More than 150 food companies, retailers, and human and animal health stakeholders gathered at the White House on Tuesday for a forum on Antibiotic Stewardship. Combating antibiotic resistance is a priority for the Obama Administration. Amy Pope, National Security Council Deputy Assistant to the President, says that in the past several months the Administration has taken action on this priority. During the Forum, the President signed a memorandum directing Federal departments and agencies to create a preference for meat and poultry produced according to responsible antibiotic use.

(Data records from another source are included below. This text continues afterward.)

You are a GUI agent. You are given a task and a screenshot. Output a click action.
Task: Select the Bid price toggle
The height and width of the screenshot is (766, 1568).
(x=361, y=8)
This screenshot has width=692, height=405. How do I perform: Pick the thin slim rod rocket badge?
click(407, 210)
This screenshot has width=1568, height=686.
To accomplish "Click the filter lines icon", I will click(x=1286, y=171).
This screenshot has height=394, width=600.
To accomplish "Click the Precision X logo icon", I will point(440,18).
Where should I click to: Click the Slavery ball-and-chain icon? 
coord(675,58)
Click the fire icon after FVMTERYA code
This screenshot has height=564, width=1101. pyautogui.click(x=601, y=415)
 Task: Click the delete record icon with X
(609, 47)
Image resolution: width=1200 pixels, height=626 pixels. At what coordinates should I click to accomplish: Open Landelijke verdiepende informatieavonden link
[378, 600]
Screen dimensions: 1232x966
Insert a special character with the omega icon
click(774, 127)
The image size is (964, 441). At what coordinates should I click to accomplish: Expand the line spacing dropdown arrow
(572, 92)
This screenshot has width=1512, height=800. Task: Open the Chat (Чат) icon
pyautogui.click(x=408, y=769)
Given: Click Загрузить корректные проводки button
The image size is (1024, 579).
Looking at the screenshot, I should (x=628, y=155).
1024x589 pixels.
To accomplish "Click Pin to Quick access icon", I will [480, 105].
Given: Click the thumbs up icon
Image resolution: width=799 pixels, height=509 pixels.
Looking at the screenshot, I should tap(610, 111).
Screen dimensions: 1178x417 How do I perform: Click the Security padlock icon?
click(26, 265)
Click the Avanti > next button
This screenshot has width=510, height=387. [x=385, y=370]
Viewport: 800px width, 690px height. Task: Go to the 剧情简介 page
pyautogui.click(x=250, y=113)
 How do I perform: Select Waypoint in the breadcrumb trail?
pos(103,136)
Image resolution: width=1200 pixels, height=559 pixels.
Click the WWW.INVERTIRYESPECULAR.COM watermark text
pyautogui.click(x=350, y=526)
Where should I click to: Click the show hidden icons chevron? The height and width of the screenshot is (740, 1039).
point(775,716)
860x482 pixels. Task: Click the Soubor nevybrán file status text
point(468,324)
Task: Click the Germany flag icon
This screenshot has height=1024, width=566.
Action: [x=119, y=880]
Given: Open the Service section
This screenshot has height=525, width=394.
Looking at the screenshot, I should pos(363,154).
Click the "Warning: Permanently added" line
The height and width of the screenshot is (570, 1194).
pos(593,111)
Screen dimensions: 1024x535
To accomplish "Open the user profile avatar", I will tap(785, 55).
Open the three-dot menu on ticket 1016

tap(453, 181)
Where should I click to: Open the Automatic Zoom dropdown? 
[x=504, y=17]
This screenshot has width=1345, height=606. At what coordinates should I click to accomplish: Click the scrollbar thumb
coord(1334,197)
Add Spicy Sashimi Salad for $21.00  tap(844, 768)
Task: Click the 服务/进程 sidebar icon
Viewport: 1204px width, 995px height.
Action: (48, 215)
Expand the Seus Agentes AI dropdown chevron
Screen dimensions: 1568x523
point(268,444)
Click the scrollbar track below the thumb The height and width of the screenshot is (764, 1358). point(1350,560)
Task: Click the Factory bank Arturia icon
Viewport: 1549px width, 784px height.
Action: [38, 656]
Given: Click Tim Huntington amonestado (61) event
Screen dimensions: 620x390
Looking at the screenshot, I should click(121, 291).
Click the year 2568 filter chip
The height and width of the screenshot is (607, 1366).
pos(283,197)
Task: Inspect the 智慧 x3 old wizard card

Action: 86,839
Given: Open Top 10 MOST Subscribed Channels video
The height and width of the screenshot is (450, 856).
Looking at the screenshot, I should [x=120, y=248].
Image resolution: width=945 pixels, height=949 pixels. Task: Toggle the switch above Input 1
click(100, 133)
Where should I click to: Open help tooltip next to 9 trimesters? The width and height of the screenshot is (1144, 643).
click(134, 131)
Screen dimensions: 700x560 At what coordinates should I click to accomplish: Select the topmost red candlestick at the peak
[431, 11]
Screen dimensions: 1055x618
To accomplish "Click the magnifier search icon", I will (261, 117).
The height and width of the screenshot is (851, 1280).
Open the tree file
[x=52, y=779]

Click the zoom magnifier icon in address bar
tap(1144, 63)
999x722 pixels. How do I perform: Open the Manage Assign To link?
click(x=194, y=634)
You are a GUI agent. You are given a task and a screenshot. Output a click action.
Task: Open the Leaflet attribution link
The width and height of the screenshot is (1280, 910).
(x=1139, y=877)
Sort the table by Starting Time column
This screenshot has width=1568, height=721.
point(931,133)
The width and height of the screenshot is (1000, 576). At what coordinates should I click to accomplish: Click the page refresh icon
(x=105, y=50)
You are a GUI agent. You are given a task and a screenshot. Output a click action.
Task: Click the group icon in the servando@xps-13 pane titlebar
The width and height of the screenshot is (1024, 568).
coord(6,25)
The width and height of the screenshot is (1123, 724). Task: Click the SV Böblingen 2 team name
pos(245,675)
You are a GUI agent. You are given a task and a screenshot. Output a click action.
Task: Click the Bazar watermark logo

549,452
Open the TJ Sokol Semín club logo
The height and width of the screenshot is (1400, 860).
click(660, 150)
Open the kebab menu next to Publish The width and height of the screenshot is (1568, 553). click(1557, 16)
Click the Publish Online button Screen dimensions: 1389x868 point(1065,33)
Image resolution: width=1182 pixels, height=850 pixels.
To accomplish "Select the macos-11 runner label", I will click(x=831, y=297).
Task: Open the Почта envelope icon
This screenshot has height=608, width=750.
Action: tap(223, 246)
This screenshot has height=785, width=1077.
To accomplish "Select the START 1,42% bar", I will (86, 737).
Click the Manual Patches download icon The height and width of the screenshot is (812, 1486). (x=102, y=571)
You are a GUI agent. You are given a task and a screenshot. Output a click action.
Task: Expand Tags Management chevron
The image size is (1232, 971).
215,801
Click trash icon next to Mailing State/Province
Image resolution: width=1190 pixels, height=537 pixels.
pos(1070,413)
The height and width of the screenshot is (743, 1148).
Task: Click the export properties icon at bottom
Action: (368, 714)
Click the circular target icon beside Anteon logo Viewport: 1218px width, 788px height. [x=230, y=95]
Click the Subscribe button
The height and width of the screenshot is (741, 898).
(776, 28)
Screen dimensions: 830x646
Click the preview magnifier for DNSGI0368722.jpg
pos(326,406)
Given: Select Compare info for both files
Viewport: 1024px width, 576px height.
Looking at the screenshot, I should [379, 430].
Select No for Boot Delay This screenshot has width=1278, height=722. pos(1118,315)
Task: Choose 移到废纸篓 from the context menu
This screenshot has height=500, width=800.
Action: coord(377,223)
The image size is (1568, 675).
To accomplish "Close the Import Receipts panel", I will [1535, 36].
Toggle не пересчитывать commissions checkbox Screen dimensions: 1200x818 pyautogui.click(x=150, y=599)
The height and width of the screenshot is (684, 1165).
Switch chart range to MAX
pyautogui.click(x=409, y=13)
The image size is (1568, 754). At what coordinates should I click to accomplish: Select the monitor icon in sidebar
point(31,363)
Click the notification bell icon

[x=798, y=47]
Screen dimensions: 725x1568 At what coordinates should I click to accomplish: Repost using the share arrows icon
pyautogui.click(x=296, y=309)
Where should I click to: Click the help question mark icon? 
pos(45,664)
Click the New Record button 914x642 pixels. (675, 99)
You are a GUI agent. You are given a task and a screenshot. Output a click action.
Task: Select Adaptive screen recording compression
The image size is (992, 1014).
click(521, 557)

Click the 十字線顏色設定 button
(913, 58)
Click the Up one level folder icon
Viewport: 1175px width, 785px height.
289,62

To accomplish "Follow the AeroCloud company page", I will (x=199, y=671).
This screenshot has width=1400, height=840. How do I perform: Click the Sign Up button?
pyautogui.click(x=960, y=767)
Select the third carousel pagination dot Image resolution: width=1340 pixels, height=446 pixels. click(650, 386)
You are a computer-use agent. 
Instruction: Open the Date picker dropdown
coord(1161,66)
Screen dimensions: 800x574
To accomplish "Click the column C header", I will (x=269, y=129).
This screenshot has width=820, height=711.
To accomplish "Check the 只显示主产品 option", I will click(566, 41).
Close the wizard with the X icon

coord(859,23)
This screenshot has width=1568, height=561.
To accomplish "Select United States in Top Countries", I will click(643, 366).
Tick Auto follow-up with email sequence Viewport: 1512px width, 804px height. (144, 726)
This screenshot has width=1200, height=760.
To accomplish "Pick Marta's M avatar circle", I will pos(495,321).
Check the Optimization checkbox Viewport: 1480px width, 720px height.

The Presidential Food Service is also committing to serving meats and poultry that have not been treated with hormones or antibiotics.
Separately, the Food and Drug Administration (FDA) will announce that it has finalized changes to the Veterinary Feed Directive (VFD) regulation, an important piece of FDA’s overall strategy to promote the judicious use of medically important antibiotics in food-producing animals as it facilitates bringing the feed-use of such antibiotics under the oversight of licensed veterinarians.
Dr. Cathie Wotecki, U.S. Department of Agriculture Chief Scientist, says USDA has set a goal of encouraging responsible use of antibiotics in livestock production to protect the future of human health and animal health, “We are taking a one health approach because both humans and animals share the same environment.” USDA believes the Forum is an important step in the right direction to combat antibiotic-resistant bacteria.
A number of animal health companies were part of the forum, including Indiana-based Elanco Co. whose President, Jeff Simmons, announced an 8 point research program aimed at protecting animal health and developing new tools for producers. “In the next few decades, demand for animal protein will climb 60 percent as population increases and the global middle class expands by three billion people. These numbers are important, because we’re already overusing the Earth’s resources, consuming about 1.5 times the natural resources we should use in a year. Delivering safe, sufficient, affordable protein to feed the growing population has never been at greater risk,” Simmons told the Forum. He also pointed out that protecting the health of animals is an important part of this effort, “The welfare of animals we rely upon to provide protein is also at risk. Today, we have emerging diseases on every continent, including the extreme of avian influenza right here in the United States. Beyond that – nearly 3 in 4 cattle experience symptoms of respiratory disease at some point in their life, and 1 in 6 dairy cattle experience mastitis in their productive life. It is our industry’s responsibility to keep animals healthy and treat the ones that get sick while safeguarding antibiotics for future generations through responsible use.” He warned about moving too fast with regulations on antibiotic use in livestock production, “It is important that we don’t enact regulations or policies that move faster than available science, which could jeopardize animal health as well as food safety and food security.”
The Animal Health Institute issued a statement supportive of the White House Forum, but with a cautionary note, “Like doctors who treat humans, veterinarians have a moral obligation to help prevent and treat disease in animals. Therefore, it is essential for veterinarians to continue to have a broad range of animal medicines available as tools to treat and prevent diseases and control outbreaks.” AHI said they supported the FDA regulations that are set to go into effect in 2016, “When fully implemented, this policy means that medically important antibiotics will be used in food animals only to fight disease under the supervision of a veterinarian.”
At the Forum, the National Cattlemen’s Beef Association stressed how their Beef Quality Assurance program was helping to address this issue. “A significant part of the Beef Quality Assurance program involves antimicrobial stewardship training on the appropriate use and administration of these technologies. BQA stresses the need for good stewardship including: honoring withdrawal times, prevention of environmental contamination, the need for good record-keeping and a strong veterinarian-client-patient relationship,” NCBA Chief Veterinarian, Dr. Kathy Simmons.
Yet, some consumer activist groups continue to call for a total ban on antibiotics. “Our government leaders at all levels should close this problematic loophole that allows industry to misuse our precious life-saving drugs at the expense of our health,” said Mae Wu, health attorney at NRDC, in a statement that was released Tuesday.